** Extrait à lire **

▬▬▬

Le jihad selon Twitter

Le jihad selon Twitter

Après les sites d'information et les forums spécialisés, les jihadistes investissent les réseaux sociaux, Twitter ...

Le jihadiste occidental en devenir doit enfin s’informer sur la situation politique intérieure du pays qu’il choisira. Avant de partir, il se renseignera sur les forces en présence au Yémen ou dans les zones tribales afghano-pakistanaises. Sur place, il ne dira rien de ses origines, ne posera pas trop de questions à ses camarades. Ces questions pourraient le rendre suspects auprès de ses co-combattants. Samir Khan, cyberjihadiste aux Etats-Unis avant de gagner les camps d’entraînement au Yémen en 2009, raconte en creux ce que d’autres ont dit en des mots plus crus devant la justice : les relations tendues entre les combattants venus d’Occident et les moudjahidin locaux.

Jihad local contre jihad occidental

Dans une affaire d’acheminement de combattants en Afghanistan et au Pakistan, jugée en France en février 2011, l’un des condamnés, Walid Othmani, était parti sur zone après avoir assidûment fréquenté des forums. Les conditions décrites dans le jugement entrent en résonance avec les avertissements du testament de Samir Khan. Walid Othmani était “cantonné à des tâches non-combattants comme la cuisine et en avait conçu du dépit” notent les magistrats dans leur jugement. Si bien que le cyberjihadiste sorti de son écran en était arrivé à se “demand[er] ce qu’il faisait là”.

▬▬▬

** Données fournies **

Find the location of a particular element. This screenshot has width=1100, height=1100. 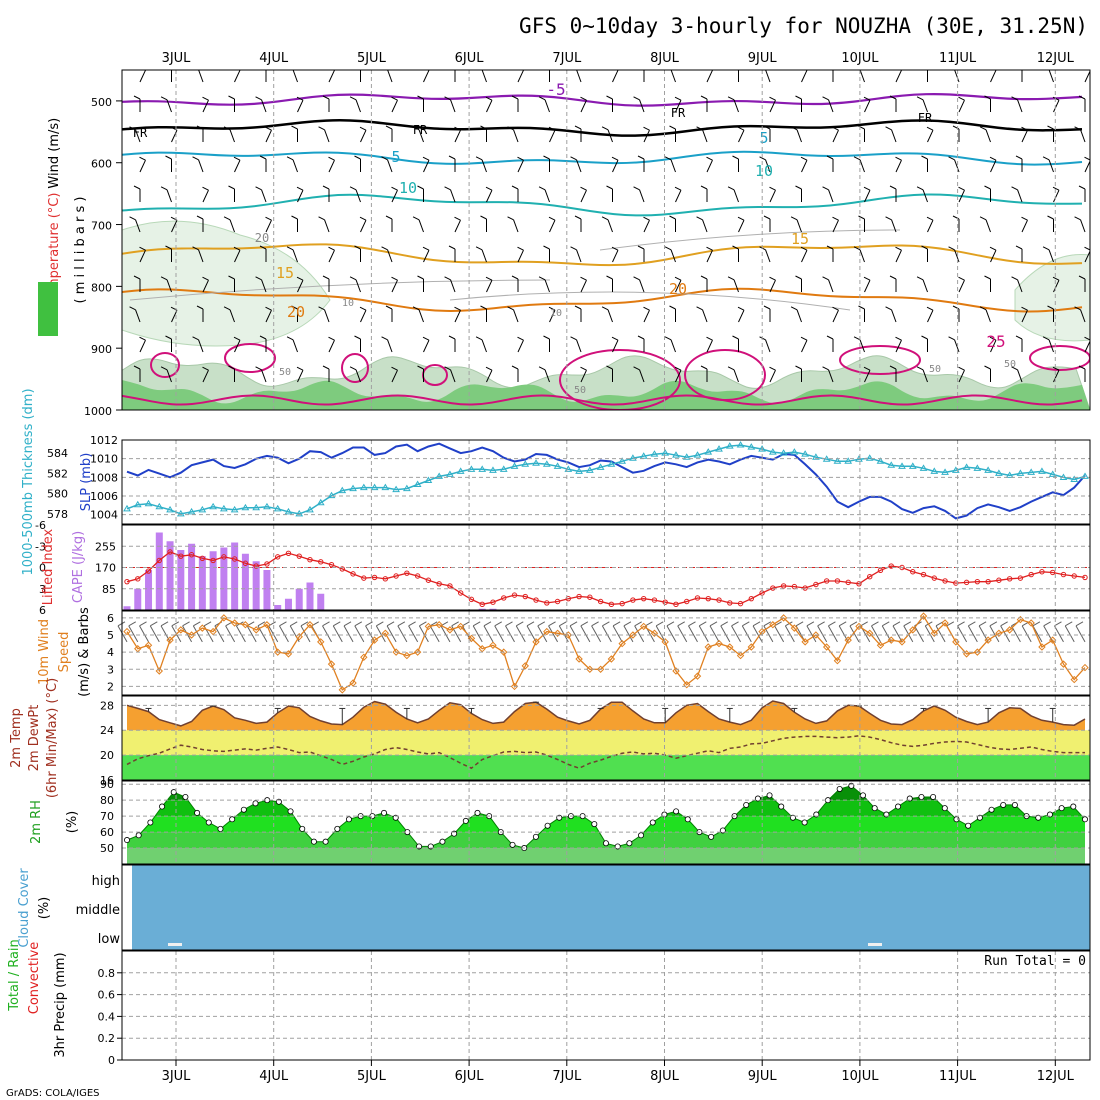

temp-tick-label: 24 is located at coordinates (107, 730).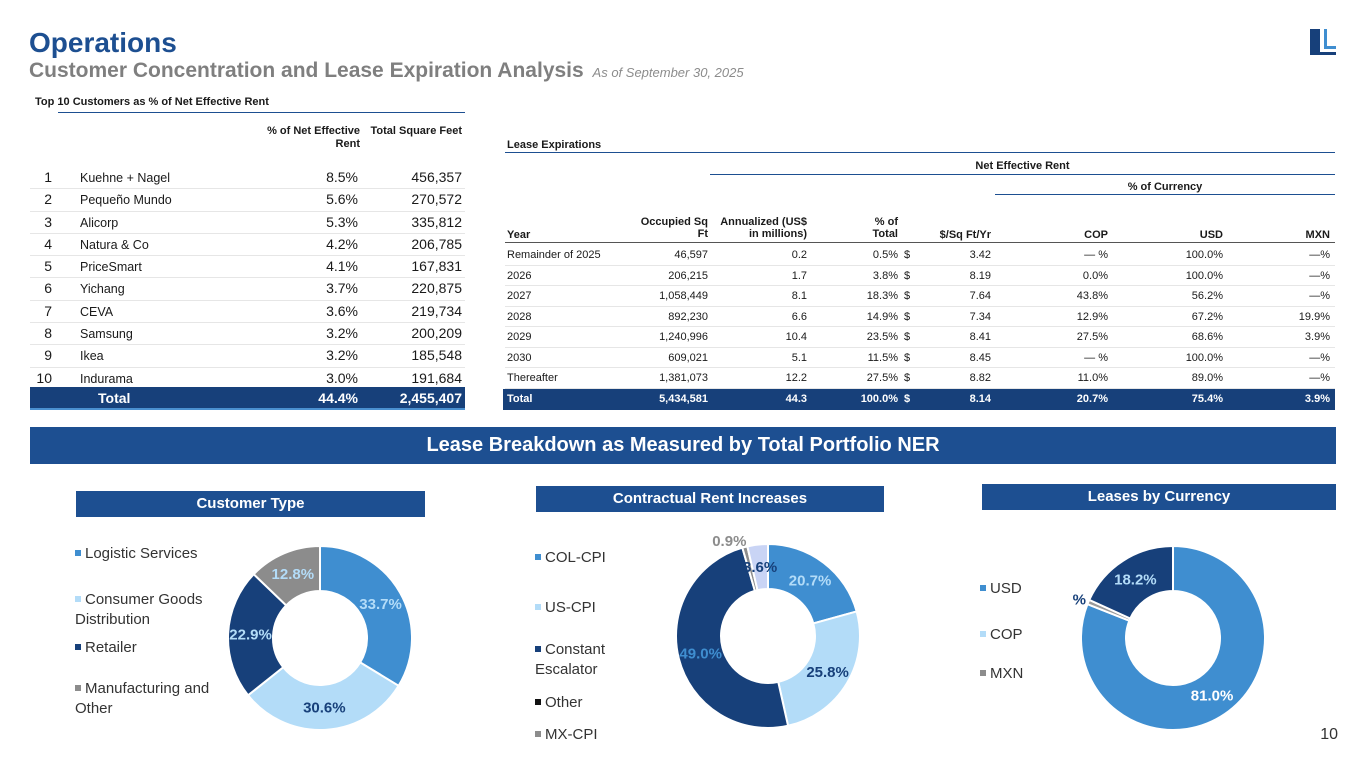 The image size is (1365, 768). What do you see at coordinates (48, 356) in the screenshot?
I see `customer-rank: 9` at bounding box center [48, 356].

▬▬▬

** Action à mener 1 **
Reproduisez à l'identique le passage de l'extrait sur le jihad en ligne, depuis « Le jihadiste occidental » jusqu'à « les moudjahidin locaux. » inclus.
** Action à mener 2 **
D'après l'extrait sur le jihad en ligne, pourquoi le jihadiste occidental en devenir ne doit-il pas, une fois sur place, poser trop de questions à ses camarades ? Répondez en une à trois phrases.
** Action à mener 3 **
Relevez tous les pays nommés dans l'extrait sur le jihad en ligne, chacun une seule fois.

** Zone de réponse 1 **
Le jihadiste occidental en devenir doit enfin s’informer sur la situation politique intérieure du pays qu’il choisira. Avant de partir, il se renseignera sur les forces en présence au Yémen ou dans les zones tribales afghano-pakistanaises. Sur place, il ne dira rien de ses origines, ne posera pas trop de questions à ses camarades. Ces questions pourraient le rendre suspects auprès de ses co-combattants. Samir Khan, cyberjihadiste aux Etats-Unis avant de gagner les camps d’entraînement au Yémen en 2009, raconte en creux ce que d’autres ont dit en des mots plus crus devant la justice : les relations tendues entre les combattants venus d’Occident et les moudjahidin locaux.

** Zone de réponse 2 **
Ces questions pourraient le rendre suspect aux yeux de ses co-combattants.

** Zone de réponse 3 **
- Yémen
- États-Unis
- France
- Afghanistan
- Pakistan